The data should be printed again, exactly.

#####

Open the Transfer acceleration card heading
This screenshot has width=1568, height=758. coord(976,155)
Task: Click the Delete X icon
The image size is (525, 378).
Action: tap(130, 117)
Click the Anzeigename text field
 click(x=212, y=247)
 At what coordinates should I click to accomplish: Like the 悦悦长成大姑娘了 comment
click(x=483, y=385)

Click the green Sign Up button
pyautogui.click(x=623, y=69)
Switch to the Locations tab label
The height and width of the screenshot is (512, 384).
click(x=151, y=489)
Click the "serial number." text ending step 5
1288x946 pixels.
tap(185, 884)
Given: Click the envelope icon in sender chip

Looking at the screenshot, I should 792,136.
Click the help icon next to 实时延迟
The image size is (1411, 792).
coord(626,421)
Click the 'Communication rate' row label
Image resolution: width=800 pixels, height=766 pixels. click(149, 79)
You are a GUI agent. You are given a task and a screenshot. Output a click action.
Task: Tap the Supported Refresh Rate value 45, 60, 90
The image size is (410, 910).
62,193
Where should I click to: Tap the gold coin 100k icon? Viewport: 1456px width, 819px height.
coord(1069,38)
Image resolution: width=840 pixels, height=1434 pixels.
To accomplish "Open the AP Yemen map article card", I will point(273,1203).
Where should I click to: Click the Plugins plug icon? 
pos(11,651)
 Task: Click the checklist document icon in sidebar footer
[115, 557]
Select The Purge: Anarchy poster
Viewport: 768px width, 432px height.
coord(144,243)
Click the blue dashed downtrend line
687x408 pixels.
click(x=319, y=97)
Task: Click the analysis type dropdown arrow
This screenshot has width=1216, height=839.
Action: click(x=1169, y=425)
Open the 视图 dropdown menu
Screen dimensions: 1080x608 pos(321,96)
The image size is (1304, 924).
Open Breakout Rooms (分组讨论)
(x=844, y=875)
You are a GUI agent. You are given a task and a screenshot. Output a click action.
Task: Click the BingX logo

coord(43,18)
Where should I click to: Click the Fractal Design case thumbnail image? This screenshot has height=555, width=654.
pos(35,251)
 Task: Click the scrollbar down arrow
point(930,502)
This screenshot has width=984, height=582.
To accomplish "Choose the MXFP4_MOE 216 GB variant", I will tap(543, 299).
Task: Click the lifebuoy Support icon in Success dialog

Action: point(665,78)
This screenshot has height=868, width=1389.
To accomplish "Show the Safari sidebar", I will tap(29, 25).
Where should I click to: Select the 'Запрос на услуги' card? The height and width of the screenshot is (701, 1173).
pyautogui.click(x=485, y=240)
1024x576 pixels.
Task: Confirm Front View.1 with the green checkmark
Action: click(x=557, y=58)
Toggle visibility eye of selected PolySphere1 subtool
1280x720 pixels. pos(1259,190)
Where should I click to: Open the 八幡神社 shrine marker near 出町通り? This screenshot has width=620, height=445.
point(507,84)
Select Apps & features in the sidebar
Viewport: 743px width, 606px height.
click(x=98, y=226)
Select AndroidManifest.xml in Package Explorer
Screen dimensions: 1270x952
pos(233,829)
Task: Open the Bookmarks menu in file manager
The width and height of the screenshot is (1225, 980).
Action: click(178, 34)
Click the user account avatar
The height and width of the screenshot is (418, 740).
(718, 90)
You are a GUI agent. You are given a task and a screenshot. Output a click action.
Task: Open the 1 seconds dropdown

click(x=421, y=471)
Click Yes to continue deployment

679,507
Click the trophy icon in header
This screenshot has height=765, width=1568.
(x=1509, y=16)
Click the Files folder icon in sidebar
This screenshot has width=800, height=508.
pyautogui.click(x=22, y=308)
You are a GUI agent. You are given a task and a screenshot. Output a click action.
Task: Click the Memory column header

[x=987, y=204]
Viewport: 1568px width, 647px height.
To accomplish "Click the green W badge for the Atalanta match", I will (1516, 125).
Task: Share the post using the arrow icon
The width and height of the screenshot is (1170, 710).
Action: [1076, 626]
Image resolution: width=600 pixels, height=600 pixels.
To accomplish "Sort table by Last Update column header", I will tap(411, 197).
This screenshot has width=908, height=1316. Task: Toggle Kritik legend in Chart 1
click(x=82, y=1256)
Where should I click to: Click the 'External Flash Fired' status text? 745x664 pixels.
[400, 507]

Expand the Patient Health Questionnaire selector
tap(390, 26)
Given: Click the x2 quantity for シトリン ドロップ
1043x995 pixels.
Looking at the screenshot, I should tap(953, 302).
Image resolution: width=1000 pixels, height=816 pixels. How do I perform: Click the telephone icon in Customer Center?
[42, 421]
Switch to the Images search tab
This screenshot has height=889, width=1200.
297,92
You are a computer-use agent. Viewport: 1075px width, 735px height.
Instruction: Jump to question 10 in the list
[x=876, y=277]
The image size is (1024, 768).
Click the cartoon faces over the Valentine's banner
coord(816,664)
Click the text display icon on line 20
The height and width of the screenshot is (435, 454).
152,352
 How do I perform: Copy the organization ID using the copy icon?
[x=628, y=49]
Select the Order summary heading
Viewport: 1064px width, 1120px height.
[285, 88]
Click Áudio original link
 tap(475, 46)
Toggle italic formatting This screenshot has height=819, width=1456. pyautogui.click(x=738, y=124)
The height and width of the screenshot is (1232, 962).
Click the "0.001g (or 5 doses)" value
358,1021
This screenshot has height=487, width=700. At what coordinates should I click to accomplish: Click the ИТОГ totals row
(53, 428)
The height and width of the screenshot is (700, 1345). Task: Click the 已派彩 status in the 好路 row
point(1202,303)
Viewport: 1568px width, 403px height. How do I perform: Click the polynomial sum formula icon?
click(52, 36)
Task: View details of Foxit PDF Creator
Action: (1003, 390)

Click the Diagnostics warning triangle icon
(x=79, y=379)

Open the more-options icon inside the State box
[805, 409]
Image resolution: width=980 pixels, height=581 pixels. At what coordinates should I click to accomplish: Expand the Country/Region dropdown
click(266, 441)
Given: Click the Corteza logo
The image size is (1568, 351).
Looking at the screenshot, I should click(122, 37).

#####

▸ **Exercise answer**
Open the Transfer acceleration card heading
This screenshot has width=1568, height=758. coord(976,155)
Task: Click the Delete X icon
The image size is (525, 378).
Action: tap(130, 117)
Click the Anzeigename text field
 click(x=212, y=247)
 At what coordinates should I click to accomplish: Like the 悦悦长成大姑娘了 comment
click(x=483, y=385)

Click the green Sign Up button
pyautogui.click(x=623, y=69)
Switch to the Locations tab label
The height and width of the screenshot is (512, 384).
click(x=151, y=489)
Click the "serial number." text ending step 5
1288x946 pixels.
tap(185, 884)
Given: Click the envelope icon in sender chip

Looking at the screenshot, I should 792,136.
Click the help icon next to 实时延迟
The image size is (1411, 792).
coord(626,421)
Click the 'Communication rate' row label
Image resolution: width=800 pixels, height=766 pixels. click(149, 79)
You are a GUI agent. You are given a task and a screenshot. Output a click action.
Task: Tap the Supported Refresh Rate value 45, 60, 90
The image size is (410, 910).
62,193
Where should I click to: Tap the gold coin 100k icon? Viewport: 1456px width, 819px height.
coord(1069,38)
Image resolution: width=840 pixels, height=1434 pixels.
To accomplish "Open the AP Yemen map article card", I will point(273,1203).
Where should I click to: Click the Plugins plug icon? 
pos(11,651)
 Task: Click the checklist document icon in sidebar footer
[115, 557]
Select The Purge: Anarchy poster
Viewport: 768px width, 432px height.
coord(144,243)
Click the blue dashed downtrend line
687x408 pixels.
click(x=319, y=97)
Task: Click the analysis type dropdown arrow
This screenshot has width=1216, height=839.
Action: click(x=1169, y=425)
Open the 视图 dropdown menu
Screen dimensions: 1080x608 pos(321,96)
The image size is (1304, 924).
Open Breakout Rooms (分组讨论)
(x=844, y=875)
You are a GUI agent. You are given a task and a screenshot. Output a click action.
Task: Click the BingX logo

coord(43,18)
Where should I click to: Click the Fractal Design case thumbnail image? This screenshot has height=555, width=654.
pos(35,251)
 Task: Click the scrollbar down arrow
point(930,502)
This screenshot has width=984, height=582.
To accomplish "Choose the MXFP4_MOE 216 GB variant", I will tap(543, 299).
Task: Click the lifebuoy Support icon in Success dialog

Action: point(665,78)
This screenshot has height=868, width=1389.
To accomplish "Show the Safari sidebar", I will tap(29, 25).
Where should I click to: Select the 'Запрос на услуги' card? The height and width of the screenshot is (701, 1173).
pyautogui.click(x=485, y=240)
1024x576 pixels.
Task: Confirm Front View.1 with the green checkmark
Action: click(x=557, y=58)
Toggle visibility eye of selected PolySphere1 subtool
1280x720 pixels. pos(1259,190)
Where should I click to: Open the 八幡神社 shrine marker near 出町通り? This screenshot has width=620, height=445.
point(507,84)
Select Apps & features in the sidebar
Viewport: 743px width, 606px height.
click(x=98, y=226)
Select AndroidManifest.xml in Package Explorer
Screen dimensions: 1270x952
pos(233,829)
Task: Open the Bookmarks menu in file manager
The width and height of the screenshot is (1225, 980).
Action: click(178, 34)
Click the user account avatar
The height and width of the screenshot is (418, 740).
(718, 90)
You are a GUI agent. You are given a task and a screenshot. Output a click action.
Task: Open the 1 seconds dropdown

click(x=421, y=471)
Click Yes to continue deployment

679,507
Click the trophy icon in header
This screenshot has height=765, width=1568.
(x=1509, y=16)
Click the Files folder icon in sidebar
This screenshot has width=800, height=508.
pyautogui.click(x=22, y=308)
You are a GUI agent. You are given a task and a screenshot. Output a click action.
Task: Click the Memory column header

[x=987, y=204]
Viewport: 1568px width, 647px height.
To accomplish "Click the green W badge for the Atalanta match", I will (1516, 125).
Task: Share the post using the arrow icon
The width and height of the screenshot is (1170, 710).
Action: [1076, 626]
Image resolution: width=600 pixels, height=600 pixels.
To accomplish "Sort table by Last Update column header", I will tap(411, 197).
This screenshot has width=908, height=1316. Task: Toggle Kritik legend in Chart 1
click(x=82, y=1256)
Where should I click to: Click the 'External Flash Fired' status text? 745x664 pixels.
[400, 507]

Expand the Patient Health Questionnaire selector
tap(390, 26)
Given: Click the x2 quantity for シトリン ドロップ
1043x995 pixels.
Looking at the screenshot, I should tap(953, 302).
Image resolution: width=1000 pixels, height=816 pixels. How do I perform: Click the telephone icon in Customer Center?
[42, 421]
Switch to the Images search tab
This screenshot has height=889, width=1200.
297,92
You are a computer-use agent. Viewport: 1075px width, 735px height.
Instruction: Jump to question 10 in the list
[x=876, y=277]
The image size is (1024, 768).
Click the cartoon faces over the Valentine's banner
coord(816,664)
Click the text display icon on line 20
The height and width of the screenshot is (435, 454).
152,352
 How do I perform: Copy the organization ID using the copy icon?
[x=628, y=49]
Select the Order summary heading
Viewport: 1064px width, 1120px height.
[285, 88]
Click Áudio original link
 tap(475, 46)
Toggle italic formatting This screenshot has height=819, width=1456. pyautogui.click(x=738, y=124)
The height and width of the screenshot is (1232, 962).
Click the "0.001g (or 5 doses)" value
358,1021
This screenshot has height=487, width=700. At what coordinates should I click to accomplish: Click the ИТОГ totals row
(53, 428)
The height and width of the screenshot is (700, 1345). Task: Click the 已派彩 status in the 好路 row
point(1202,303)
Viewport: 1568px width, 403px height. How do I perform: Click the polynomial sum formula icon?
click(52, 36)
Task: View details of Foxit PDF Creator
Action: (1003, 390)

Click the Diagnostics warning triangle icon
(x=79, y=379)

Open the more-options icon inside the State box
[805, 409]
Image resolution: width=980 pixels, height=581 pixels. At what coordinates should I click to accomplish: Expand the Country/Region dropdown
click(266, 441)
Given: Click the Corteza logo
The image size is (1568, 351).
Looking at the screenshot, I should click(122, 37).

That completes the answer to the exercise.